___ Listed records ___

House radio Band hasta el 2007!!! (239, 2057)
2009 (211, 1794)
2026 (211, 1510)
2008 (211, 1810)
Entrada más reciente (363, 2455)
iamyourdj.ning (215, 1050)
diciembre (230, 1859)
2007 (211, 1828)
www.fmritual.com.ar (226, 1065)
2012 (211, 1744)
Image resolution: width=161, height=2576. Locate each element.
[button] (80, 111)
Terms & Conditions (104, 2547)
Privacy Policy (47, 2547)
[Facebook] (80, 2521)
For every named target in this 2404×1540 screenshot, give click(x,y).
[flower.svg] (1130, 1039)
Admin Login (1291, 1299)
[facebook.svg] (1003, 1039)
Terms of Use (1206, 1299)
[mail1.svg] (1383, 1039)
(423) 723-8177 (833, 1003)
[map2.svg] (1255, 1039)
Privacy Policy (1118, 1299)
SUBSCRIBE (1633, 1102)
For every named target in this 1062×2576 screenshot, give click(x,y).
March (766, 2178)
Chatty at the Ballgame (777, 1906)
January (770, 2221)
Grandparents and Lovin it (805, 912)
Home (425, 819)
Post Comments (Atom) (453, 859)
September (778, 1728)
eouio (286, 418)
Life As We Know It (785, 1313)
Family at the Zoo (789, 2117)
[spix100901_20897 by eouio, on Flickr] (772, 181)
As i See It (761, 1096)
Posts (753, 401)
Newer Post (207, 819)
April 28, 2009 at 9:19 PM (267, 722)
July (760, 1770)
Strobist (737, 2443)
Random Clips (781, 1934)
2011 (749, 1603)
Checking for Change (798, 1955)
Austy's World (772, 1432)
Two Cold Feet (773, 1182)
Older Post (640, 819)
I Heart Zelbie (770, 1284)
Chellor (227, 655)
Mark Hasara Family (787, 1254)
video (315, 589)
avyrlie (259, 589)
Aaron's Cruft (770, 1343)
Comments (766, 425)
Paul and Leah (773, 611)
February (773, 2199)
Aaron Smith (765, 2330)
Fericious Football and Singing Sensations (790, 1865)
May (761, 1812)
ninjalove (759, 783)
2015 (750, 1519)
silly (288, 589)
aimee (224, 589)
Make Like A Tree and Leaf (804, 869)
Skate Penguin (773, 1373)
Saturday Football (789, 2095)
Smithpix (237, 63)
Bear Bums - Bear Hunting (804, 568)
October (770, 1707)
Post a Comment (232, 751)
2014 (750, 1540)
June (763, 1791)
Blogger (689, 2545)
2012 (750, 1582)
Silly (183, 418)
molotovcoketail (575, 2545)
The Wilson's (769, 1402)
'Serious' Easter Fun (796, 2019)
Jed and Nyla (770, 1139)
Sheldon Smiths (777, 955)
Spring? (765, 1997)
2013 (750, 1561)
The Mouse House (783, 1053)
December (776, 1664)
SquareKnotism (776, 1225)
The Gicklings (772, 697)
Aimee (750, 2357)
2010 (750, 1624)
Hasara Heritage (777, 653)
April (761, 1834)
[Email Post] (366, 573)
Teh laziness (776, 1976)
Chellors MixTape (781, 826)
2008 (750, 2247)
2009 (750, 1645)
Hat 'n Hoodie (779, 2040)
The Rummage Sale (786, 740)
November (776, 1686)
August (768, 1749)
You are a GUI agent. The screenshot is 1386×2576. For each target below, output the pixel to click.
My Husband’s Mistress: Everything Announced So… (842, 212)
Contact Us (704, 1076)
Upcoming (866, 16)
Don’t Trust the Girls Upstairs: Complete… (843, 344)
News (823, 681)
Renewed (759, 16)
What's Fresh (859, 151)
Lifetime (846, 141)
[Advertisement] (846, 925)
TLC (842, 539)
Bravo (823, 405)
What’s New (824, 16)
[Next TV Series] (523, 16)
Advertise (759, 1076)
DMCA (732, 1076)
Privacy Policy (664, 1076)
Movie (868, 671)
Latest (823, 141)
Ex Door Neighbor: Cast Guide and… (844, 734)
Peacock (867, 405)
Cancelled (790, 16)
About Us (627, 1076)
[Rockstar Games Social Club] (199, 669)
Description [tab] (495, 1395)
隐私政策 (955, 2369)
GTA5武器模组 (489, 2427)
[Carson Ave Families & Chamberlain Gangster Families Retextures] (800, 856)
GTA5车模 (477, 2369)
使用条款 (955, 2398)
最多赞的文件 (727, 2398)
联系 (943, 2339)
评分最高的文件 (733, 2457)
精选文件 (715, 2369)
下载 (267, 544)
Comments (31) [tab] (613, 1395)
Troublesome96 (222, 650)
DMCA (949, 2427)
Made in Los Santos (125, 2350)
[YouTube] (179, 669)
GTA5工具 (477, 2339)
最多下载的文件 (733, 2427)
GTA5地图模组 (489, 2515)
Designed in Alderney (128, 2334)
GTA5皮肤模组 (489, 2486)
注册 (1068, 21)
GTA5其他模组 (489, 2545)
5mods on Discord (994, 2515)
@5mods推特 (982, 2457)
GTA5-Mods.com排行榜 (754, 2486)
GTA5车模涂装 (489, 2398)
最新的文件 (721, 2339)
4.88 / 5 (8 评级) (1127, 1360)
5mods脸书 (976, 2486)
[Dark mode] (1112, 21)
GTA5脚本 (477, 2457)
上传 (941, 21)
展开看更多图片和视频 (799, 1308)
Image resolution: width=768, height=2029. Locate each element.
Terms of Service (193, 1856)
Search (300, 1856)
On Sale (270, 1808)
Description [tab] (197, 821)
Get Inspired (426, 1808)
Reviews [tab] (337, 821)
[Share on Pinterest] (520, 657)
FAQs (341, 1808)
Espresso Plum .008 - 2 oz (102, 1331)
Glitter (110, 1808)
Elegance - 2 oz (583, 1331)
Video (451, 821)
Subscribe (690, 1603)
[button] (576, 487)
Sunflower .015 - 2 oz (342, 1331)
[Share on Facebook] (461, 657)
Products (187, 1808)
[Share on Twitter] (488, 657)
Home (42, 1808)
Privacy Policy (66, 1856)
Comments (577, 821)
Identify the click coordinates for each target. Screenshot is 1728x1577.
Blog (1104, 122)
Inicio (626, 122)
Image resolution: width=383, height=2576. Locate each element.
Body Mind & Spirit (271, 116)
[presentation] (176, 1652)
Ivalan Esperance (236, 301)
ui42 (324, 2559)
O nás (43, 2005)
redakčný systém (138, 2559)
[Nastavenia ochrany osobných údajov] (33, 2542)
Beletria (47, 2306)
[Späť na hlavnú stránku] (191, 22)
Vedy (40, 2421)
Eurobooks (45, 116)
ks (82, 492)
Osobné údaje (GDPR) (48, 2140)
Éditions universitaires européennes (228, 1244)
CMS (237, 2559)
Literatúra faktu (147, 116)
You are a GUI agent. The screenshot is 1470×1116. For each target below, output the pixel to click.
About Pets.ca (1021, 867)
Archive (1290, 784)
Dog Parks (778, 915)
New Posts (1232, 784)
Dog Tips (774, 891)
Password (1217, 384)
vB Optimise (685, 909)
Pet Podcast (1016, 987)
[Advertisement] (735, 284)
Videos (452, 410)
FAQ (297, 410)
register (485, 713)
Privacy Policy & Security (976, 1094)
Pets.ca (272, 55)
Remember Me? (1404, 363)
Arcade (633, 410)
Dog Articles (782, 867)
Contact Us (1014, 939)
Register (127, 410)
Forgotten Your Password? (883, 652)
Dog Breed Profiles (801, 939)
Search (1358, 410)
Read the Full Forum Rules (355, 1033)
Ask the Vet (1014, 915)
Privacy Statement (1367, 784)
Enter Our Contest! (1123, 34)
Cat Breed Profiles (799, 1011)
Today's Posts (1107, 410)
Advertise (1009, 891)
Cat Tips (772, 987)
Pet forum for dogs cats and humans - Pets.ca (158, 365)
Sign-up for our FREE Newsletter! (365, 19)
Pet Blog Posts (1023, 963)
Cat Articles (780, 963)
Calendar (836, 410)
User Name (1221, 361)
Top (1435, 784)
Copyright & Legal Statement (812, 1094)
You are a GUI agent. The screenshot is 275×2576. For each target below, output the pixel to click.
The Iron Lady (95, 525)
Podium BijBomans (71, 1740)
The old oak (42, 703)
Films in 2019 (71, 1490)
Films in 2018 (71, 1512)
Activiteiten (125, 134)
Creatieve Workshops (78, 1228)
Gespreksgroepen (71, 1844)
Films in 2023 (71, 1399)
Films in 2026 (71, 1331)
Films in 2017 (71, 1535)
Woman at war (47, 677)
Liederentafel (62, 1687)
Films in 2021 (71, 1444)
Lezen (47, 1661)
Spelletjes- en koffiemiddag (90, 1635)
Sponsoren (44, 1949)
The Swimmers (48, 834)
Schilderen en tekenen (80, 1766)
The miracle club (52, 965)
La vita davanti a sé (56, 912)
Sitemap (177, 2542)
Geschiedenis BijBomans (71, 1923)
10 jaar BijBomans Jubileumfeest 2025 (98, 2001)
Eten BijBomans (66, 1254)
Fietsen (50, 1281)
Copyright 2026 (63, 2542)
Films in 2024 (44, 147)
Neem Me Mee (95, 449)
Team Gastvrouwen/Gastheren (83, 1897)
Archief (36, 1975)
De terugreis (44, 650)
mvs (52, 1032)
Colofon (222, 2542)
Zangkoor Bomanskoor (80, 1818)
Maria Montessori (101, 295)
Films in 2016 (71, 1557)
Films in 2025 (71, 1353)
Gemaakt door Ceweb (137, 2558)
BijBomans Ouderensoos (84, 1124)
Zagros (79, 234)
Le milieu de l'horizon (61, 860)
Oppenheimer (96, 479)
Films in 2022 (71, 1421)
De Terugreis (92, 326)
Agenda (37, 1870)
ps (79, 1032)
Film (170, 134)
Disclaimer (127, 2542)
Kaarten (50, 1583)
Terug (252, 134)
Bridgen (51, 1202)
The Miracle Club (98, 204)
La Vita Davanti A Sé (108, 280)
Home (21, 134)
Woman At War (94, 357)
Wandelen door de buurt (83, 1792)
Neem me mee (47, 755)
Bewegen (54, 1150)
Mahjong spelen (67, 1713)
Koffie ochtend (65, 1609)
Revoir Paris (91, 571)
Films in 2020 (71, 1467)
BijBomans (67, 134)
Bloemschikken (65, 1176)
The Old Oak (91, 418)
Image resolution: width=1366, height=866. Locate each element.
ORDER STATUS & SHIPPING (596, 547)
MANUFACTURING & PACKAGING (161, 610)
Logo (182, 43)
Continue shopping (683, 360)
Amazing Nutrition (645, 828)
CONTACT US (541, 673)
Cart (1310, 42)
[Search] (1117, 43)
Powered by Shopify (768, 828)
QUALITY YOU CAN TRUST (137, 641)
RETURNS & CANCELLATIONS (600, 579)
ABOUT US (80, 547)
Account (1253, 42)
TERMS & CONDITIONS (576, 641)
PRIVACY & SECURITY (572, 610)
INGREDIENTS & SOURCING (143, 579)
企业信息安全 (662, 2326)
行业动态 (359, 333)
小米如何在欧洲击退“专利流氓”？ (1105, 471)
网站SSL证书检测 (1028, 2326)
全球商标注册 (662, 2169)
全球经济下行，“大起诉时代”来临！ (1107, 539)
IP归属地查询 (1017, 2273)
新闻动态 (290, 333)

___

- [Work to complete]:
Look through the data above and return exactly the lines from the one that contains "September (778, 1728)" to the one that contains "Austy's World (772, 1432)", inclusive, with nothing else.

- [Written solution]:
September (778, 1728)
eouio (286, 418)
Life As We Know It (785, 1313)
Family at the Zoo (789, 2117)
[spix100901_20897 by eouio, on Flickr] (772, 181)
As i See It (761, 1096)
Posts (753, 401)
Newer Post (207, 819)
April 28, 2009 at 9:19 PM (267, 722)
July (760, 1770)
Strobist (737, 2443)
Random Clips (781, 1934)
2011 (749, 1603)
Checking for Change (798, 1955)
Austy's World (772, 1432)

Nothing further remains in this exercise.